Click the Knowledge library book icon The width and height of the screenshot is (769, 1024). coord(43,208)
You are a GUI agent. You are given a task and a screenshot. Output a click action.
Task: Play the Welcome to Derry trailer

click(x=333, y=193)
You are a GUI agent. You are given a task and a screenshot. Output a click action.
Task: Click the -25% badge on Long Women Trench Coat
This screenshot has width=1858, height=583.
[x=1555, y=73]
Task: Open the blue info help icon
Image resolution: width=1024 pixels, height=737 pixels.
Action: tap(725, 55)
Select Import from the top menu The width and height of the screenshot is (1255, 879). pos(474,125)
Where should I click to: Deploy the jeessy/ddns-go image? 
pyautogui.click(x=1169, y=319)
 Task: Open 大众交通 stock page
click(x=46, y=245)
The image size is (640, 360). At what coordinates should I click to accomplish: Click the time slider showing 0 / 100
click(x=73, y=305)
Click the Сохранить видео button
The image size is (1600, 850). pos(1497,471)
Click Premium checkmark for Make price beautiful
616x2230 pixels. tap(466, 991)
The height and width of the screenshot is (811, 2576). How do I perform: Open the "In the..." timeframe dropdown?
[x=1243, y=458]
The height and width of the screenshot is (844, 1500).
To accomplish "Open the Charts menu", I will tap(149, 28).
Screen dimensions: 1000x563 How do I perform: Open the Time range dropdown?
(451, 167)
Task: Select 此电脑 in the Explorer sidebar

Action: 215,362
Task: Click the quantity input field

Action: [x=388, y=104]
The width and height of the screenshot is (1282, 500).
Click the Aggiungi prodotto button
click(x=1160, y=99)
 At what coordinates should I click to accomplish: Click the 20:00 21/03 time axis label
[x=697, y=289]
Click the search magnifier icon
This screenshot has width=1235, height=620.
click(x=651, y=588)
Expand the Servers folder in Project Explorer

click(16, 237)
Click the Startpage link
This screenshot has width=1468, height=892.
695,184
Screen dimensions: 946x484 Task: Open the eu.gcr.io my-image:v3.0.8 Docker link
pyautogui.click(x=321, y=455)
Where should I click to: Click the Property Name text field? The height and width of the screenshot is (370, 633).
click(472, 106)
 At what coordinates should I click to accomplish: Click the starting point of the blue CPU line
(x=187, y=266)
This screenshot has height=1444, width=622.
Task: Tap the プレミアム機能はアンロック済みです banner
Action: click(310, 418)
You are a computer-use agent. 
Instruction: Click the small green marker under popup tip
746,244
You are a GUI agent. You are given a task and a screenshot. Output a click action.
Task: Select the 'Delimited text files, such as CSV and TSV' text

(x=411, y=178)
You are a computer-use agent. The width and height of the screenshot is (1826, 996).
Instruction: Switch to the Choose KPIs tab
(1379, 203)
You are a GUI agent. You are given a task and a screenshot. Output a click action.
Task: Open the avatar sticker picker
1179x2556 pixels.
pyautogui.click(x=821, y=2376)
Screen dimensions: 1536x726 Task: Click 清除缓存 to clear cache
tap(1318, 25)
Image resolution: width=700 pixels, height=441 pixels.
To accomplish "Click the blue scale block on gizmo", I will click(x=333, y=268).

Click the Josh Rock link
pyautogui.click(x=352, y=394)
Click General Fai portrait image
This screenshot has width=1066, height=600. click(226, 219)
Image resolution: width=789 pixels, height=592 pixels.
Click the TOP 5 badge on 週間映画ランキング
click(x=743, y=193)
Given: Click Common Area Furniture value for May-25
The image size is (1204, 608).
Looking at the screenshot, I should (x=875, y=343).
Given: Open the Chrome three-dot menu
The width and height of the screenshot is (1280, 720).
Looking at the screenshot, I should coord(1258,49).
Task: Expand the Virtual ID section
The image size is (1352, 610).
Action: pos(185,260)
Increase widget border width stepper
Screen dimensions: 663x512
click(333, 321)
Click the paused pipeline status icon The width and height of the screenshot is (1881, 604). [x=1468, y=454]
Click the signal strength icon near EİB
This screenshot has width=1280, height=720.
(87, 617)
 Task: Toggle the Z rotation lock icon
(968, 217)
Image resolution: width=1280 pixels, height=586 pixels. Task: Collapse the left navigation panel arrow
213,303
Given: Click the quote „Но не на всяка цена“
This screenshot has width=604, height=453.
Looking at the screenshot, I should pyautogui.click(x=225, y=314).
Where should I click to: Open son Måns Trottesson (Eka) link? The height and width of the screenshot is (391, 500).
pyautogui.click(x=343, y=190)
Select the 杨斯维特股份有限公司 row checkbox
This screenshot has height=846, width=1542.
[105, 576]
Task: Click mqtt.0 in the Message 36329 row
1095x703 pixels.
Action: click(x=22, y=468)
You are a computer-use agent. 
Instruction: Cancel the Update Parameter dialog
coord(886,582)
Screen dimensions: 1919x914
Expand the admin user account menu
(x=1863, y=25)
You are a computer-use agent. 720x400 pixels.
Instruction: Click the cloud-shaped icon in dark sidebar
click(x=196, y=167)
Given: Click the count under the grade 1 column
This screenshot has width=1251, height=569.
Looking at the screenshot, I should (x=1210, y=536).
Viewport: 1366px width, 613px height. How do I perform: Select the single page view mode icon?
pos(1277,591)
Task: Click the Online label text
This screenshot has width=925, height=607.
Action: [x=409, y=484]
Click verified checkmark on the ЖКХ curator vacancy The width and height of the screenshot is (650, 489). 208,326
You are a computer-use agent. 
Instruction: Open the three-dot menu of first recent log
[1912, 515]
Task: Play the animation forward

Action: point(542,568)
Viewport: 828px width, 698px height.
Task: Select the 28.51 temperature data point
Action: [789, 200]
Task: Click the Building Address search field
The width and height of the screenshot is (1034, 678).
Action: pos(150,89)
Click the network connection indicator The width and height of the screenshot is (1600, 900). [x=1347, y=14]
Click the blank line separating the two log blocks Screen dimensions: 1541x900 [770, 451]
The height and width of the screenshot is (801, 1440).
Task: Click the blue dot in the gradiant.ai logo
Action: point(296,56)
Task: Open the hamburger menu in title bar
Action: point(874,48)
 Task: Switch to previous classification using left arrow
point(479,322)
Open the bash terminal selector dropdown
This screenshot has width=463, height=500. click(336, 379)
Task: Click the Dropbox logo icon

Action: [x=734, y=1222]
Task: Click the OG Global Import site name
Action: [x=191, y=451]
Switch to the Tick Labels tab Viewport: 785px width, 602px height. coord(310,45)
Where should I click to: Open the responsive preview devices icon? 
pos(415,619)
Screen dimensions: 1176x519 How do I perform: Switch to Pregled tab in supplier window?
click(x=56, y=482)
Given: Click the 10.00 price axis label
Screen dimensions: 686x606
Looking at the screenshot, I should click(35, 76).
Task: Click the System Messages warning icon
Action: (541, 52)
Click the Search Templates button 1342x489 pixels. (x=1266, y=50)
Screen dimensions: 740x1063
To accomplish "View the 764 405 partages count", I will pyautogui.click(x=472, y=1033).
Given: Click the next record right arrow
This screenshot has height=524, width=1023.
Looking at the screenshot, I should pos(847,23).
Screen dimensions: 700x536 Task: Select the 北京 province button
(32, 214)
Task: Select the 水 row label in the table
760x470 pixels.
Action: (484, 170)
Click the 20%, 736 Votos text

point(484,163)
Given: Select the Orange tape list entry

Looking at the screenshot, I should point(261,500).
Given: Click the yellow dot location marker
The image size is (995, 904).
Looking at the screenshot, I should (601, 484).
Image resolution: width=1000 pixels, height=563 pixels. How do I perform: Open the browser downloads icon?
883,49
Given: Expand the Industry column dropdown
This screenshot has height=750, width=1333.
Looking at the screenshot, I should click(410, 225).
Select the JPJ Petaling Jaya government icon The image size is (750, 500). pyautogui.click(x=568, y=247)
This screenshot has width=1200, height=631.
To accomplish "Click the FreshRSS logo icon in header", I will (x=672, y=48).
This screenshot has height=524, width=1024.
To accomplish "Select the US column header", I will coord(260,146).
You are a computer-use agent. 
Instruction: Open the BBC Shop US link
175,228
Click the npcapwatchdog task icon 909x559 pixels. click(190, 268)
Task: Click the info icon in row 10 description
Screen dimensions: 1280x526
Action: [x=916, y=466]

-=-=-

If a line falls between the first line of the entries and the line containing "Task: Click the -25%", or is one of those two, restate it word for word; leave all other lines out.

* [Exercise response]:
Click the Knowledge library book icon The width and height of the screenshot is (769, 1024). coord(43,208)
You are a GUI agent. You are given a task and a screenshot. Output a click action.
Task: Play the Welcome to Derry trailer

click(x=333, y=193)
You are a GUI agent. You are given a task and a screenshot. Output a click action.
Task: Click the -25% badge on Long Women Trench Coat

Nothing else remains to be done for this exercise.